KEY POINTS:
The private equity bullrush among Australian corporates is already having a major impact on the A$30 billion ($33.5 billion) media and communications sector with one of the first leveraged buyouts to be done last year - Texas Pacific's A$1.4 billion takeover of department store chain Myer - just dumping a host of major Australian media groups from its 2007 expenditure plans.
The worry for the Australian media sector now is that the long line-up of private equity based buyouts that are in the pipeline could put a serious dampener on their growth prospects over the next two years.
What media owners and communications companies really don't want is another bunch of Graeme Harts emerging this year. While Hart certainly made a quid stripping Goodman Fielder to the bone, breaking it up and selling off various divisions, he unleashed big cuts to his media and marketing budgets. While the short-term slashing worked for the financial markets, Hart's brands and their consumer goodwill were starting to decline, with media group revenues.
Nestle's top brass now privately acknowledge the impact of Hart's cost-cutting after they purchased the Uncle Toby's brand from him last year - the Swiss food group is pouring huge amounts back into advertising and marketing to rebuild what they call "brand equity".
For Australia's media owners, the dearth of Nestle-type companies in this market and the proliferation of private equity plays is starting to worry them. If a majority of private-equity-backed managers take Hart's route, they will feel plenty of margin pain.
Certainly Myer's new management regime has played hardball with media groups for 2007. The retailer has dumped the Packer-controlled Nine Network from its media schedule, mainly because it wouldn't play on price. Myer has also dumped Fairfax Media in favour of a cut-price contract with News Ltd newspapers and magazines around the country.
And on Wednesday, Myer's boss Bernie Brookes confirmed he had just done the same thing to the radio sector - only two radio groups will now get the retailer's money.
Myer observers say the group is looking for cost savings of at least 10 per cent and any supplier not willing to bow will get the boot.
Myer's defenders don't deny the retailer is looking for cost efficiencies but they argue the new owners also want to invest in the business and think longer term than the previous management team under Coles Myer ownership.
They point to the recent four-year deal signing up Australia's former Miss Universe, Jennifer Hawkins, as a case in point. Hawkins is now the face of Myer and such a long-term contract would have never been done under the old regime.
"They're certainly going to be more consistent going to market than in the past," says one executive close to the retailer. "If you look at the Jennifer Hawkins deal, that would never have happened previously. It's a real sign they're tying themselves to a longer-term communications and branding strategy."
And it's this notion of managing for the short or long term which has media minds fretting.
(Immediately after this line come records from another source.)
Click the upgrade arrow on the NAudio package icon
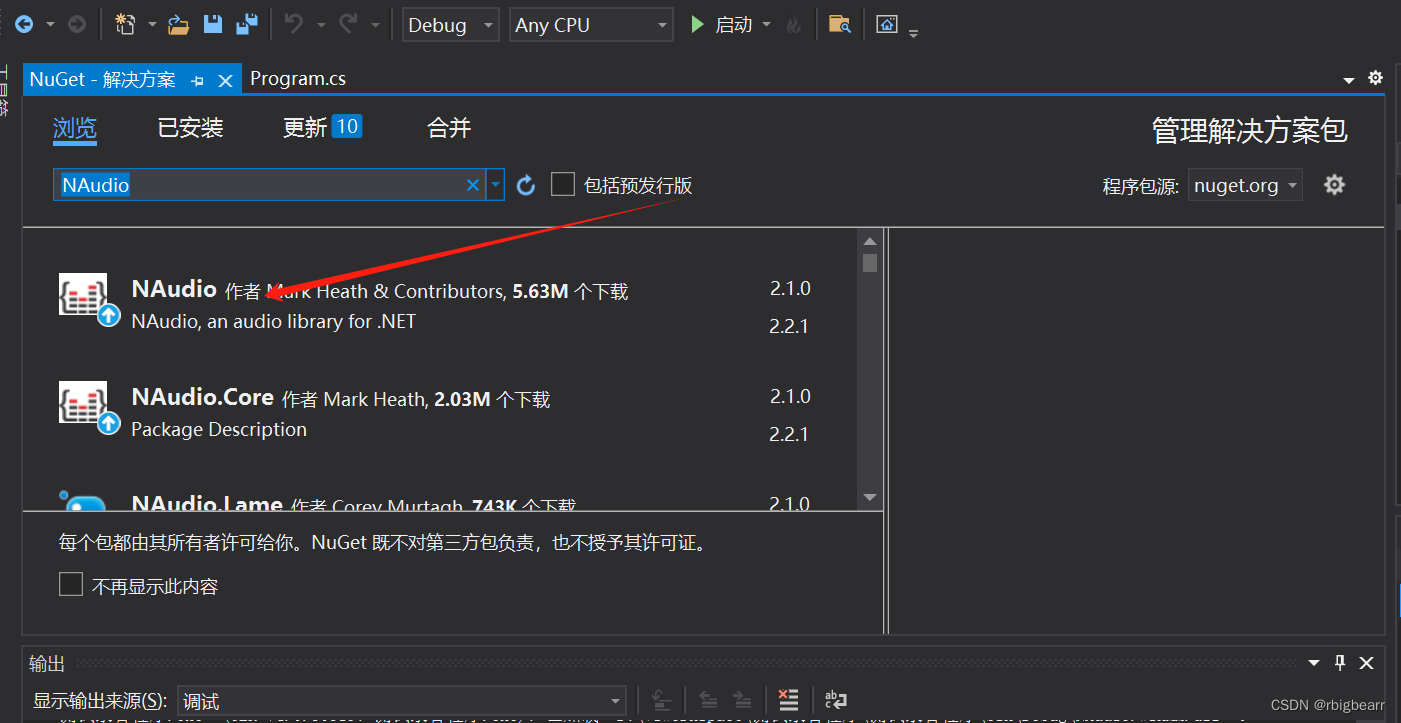The width and height of the screenshot is (1401, 723). click(109, 315)
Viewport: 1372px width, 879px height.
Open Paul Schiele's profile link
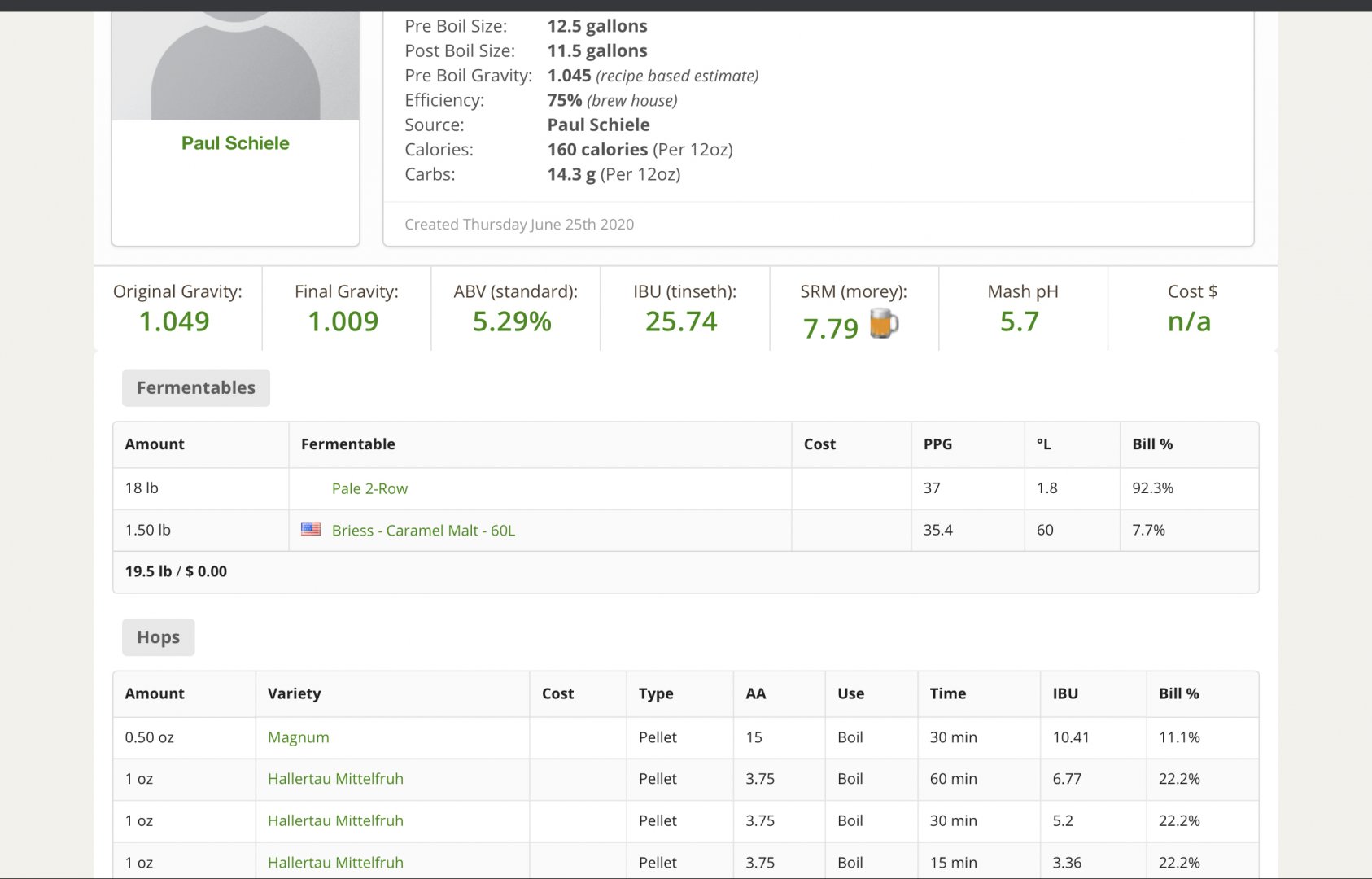[x=235, y=143]
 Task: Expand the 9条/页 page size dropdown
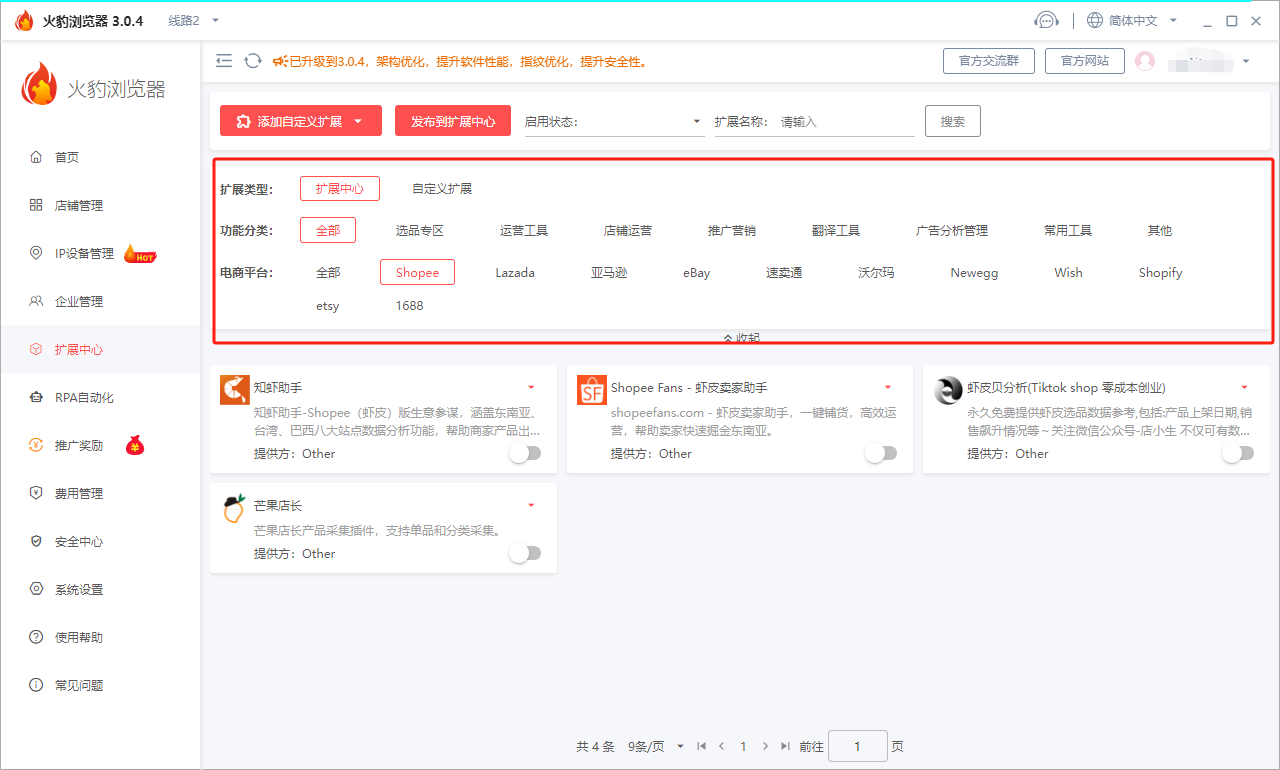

Kevin Luscombe, a former adman, current board director of APN News & Media (which owns the Herald), and chairman of Melbourne advisory outfit Growth Solutions Group, has been engaged by several private equity firms of late - he won't name names - and he raises some interesting points about their challenges.
Luscombe says the best of the three types of private equity firms will prove top-shelf company managers - those looking to build the businesses they buy. The other two, however, could well spell danger: those looking to buy, cut costs and sell again quickly and those looking for a "bolt-on" acquisition to build scale with another asset.
"The private equity people can do all the financial modelling in the world but increasingly they have to find out more about the culture of the organisation and recognise they need to look to the market beyond," says Luscombe, who also sits on the board of Cameron O'Reilly's investment play, Bayard Capital.
"It's amazing how many private equity people look at the business this year and maybe next year's P&L [profit and loss], ebitda and upcoming capital expenditure, but do not get in the helicopter and say where is this market going? Where are consumers going? What are retailers up to in this market? It's going to be very interesting in two years when all of these [private equity] owners want to sell again."
Indeed. And you can bet media owners will be hoping for a few more Nestles to come in and spend up again.